Task details:
An image-free, word-for-word version of the records below is to be returned.

++++

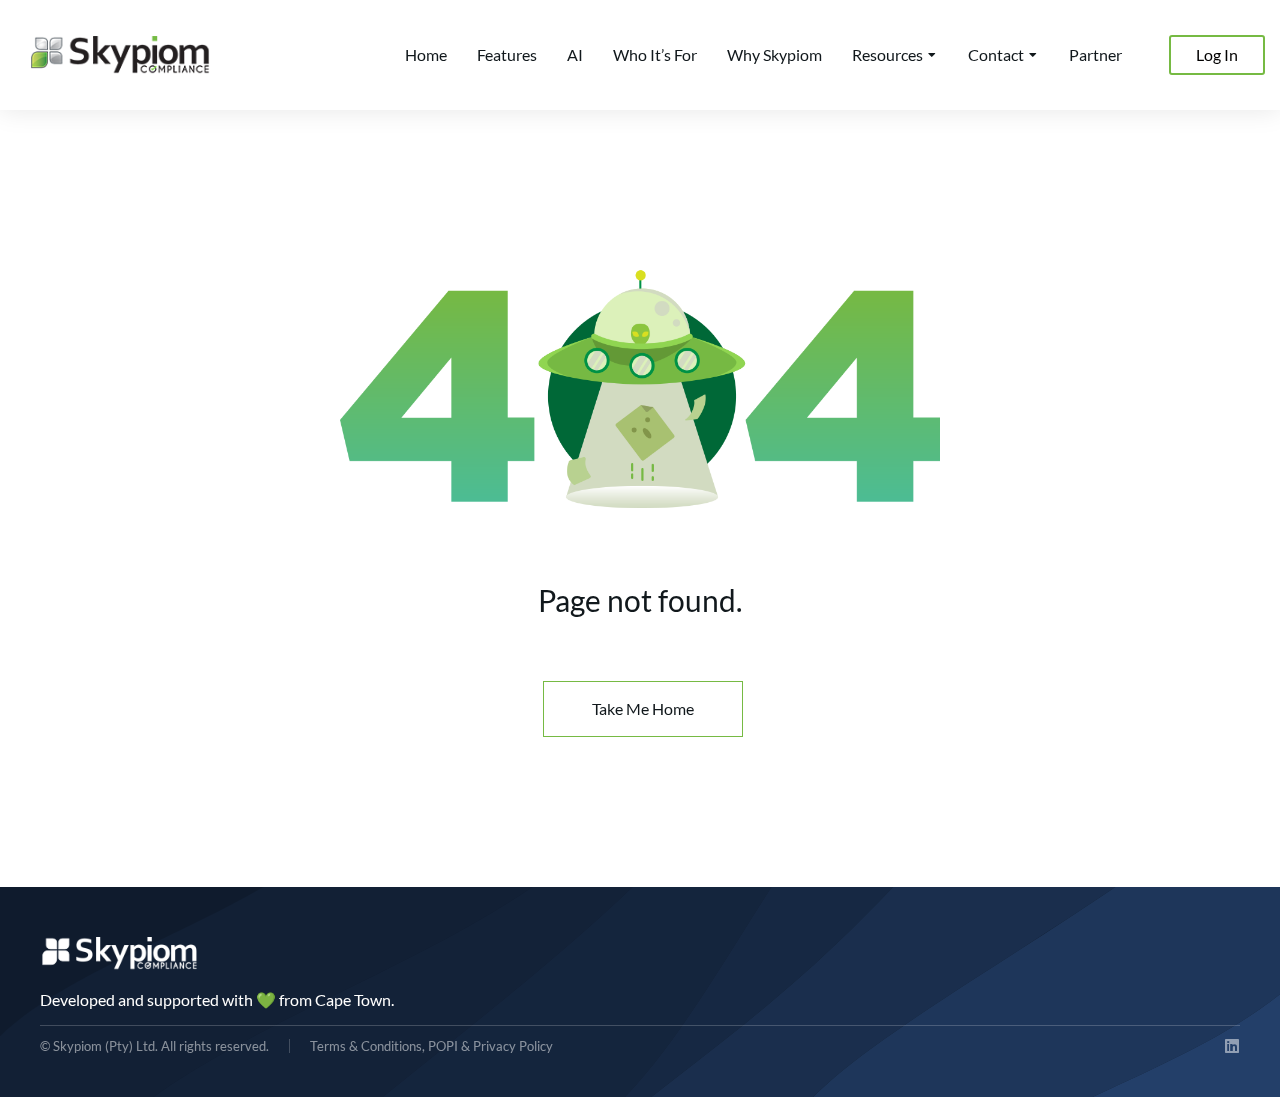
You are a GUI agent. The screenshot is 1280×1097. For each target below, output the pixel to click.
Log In (1217, 54)
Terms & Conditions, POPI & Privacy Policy (431, 1046)
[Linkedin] (1232, 1046)
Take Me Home (643, 708)
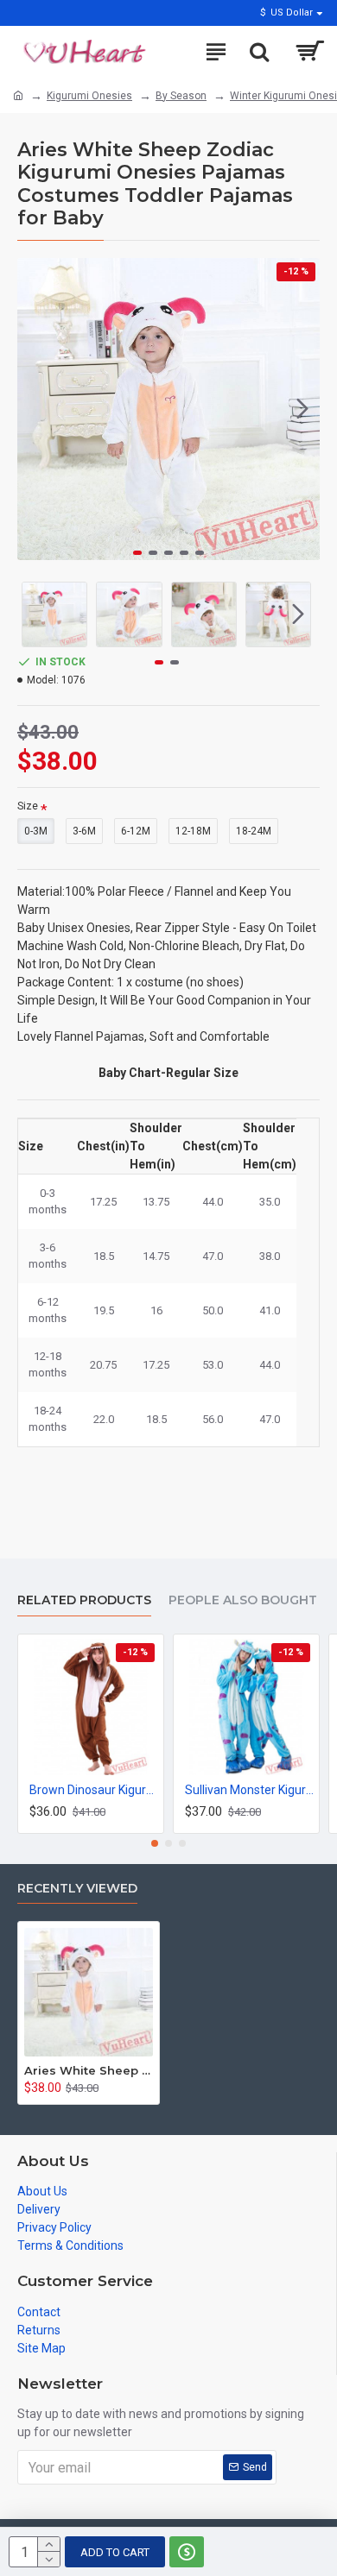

++++

Task output:
You are a GUI agent. The screenshot is 1280×1097. For each target below, output the pixel to click.
Log In (1217, 54)
Terms & Conditions, POPI & Privacy Policy (431, 1046)
[Linkedin] (1232, 1046)
Take Me Home (643, 708)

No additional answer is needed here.